Tracy G. Gallagher is an American journalist and the anchor of Fox News @ Night, Fox News' late-night news program.

Background
Gallagher grew up in the ski resort town of Mammoth Lakes, California where he was the quarterback for the Mammoth Huskies football team. He graduated from high school in 1979. Gallagher studied at the University of San Diego and he majored in business playing quarterback for the Torero football team.

Fox News
Based in Los Angeles, Gallagher served as a co-anchor (with Martha MacCallum) of The Live Desk and as a substitute anchor for Studio B with Shepard Smith and Fox Report.

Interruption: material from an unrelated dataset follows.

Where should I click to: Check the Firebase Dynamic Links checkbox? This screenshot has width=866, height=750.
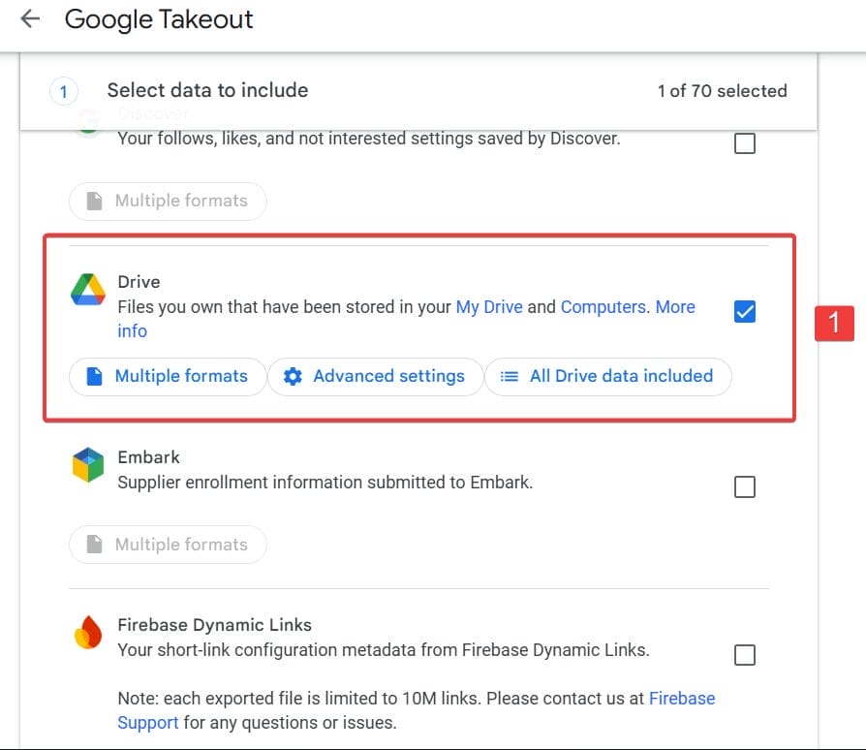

During his time at Fox Gallagher has reported on the Space Shuttle Columbia disaster and the 2004 Southeast Asian tsunami. Gallagher has also served as a general assignment correspondent.

He has worked at Fox's Chicago, San Francisco, and New York City news bureaus. Previously Gallagher worked at WCPX (now WKMG) in Orlando, KVBC (now KSNV) in Las Vegas, and KTVB in Boise.

On February 1, 2010, The Live Desk was replaced with America Live with Megyn Kelly. Gallagher continues to anchor and report on Fox programs.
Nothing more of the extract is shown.